Mention of the possibility of war threw the Congressmen into a commotion, and the conversation became openly contentious. Senator William Stone (D-MO), Chairman of the Senate Foreign Relations Committee pounded his fist on the table and declared, “You have no right to ask me to follow such a course. It may mean war for my country. I must follow my conscience in this matter.”19

Senator Stone spoke for most lawmakers that day when he retorted, “Mr. President! I have followed you in your domestic policies but—By God! I shall not follow you into war with Germany!”

Democratic Party leaders—members of Wilson’s own party—met in conference and were in agreement, as one put it, “that our Chief Executive was headed directly for a war with Germany, not only unnecessarily, but over a very questionable matter. One agitated legislator had to be dissuaded by colleagues from introducing a resolution of censure against the President.

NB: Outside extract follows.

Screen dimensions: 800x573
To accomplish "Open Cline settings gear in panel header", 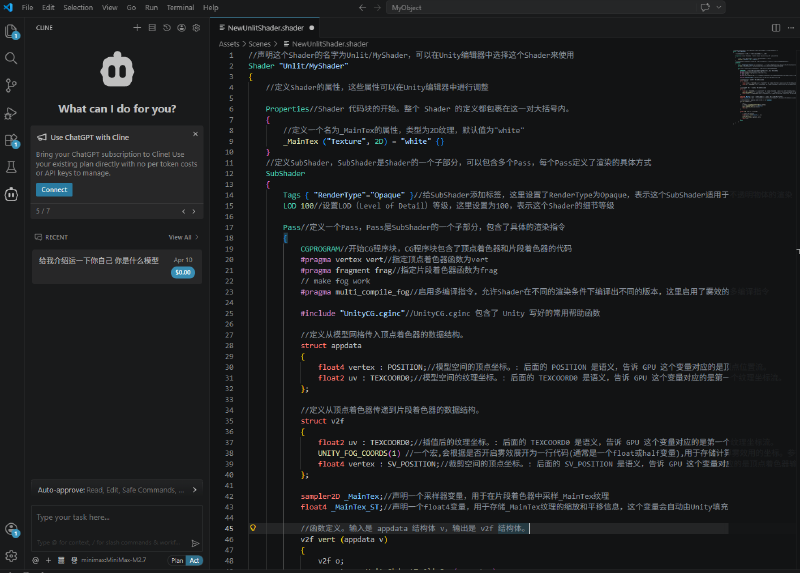I will coord(196,27).

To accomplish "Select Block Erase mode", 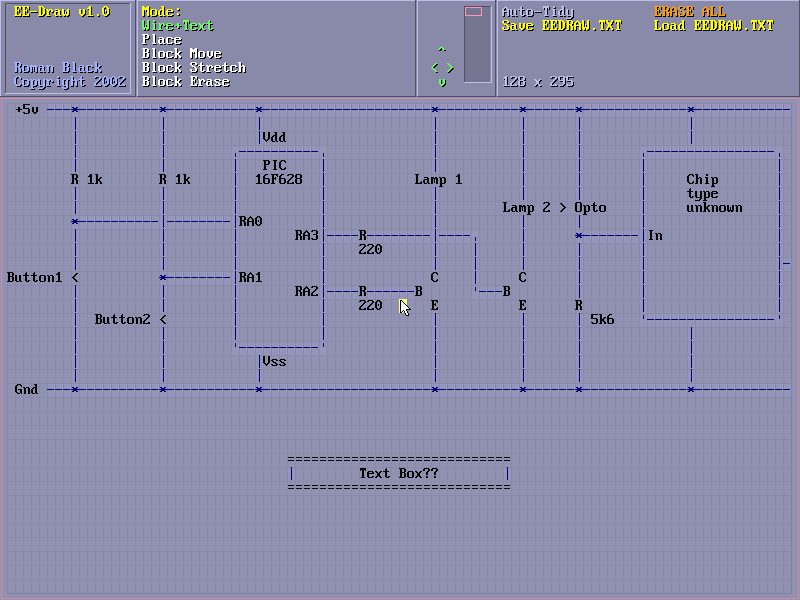I will pyautogui.click(x=186, y=82).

President Wilson was undeterred. The following morning, he met with leaders of the House of Representatives, each of whom came away from the meeting convinced that war with Germany loomed as a real possibility. When told that Congress would never vote for a Declaration of War, the President replied that if the United States broke off diplomatic relations, it would be Germany that made the Declaration.

Wilson knew that a democracy could not wage war successfully without public support, and backed off. Furthermore, he deeply regarded the United States as a model for a new humanitarian politics, international as well as domestic; it must give peace every possible opportunity to succeed. While continuing to warn of the dangers of a militaristic, undemocratic German state, he advocated peace.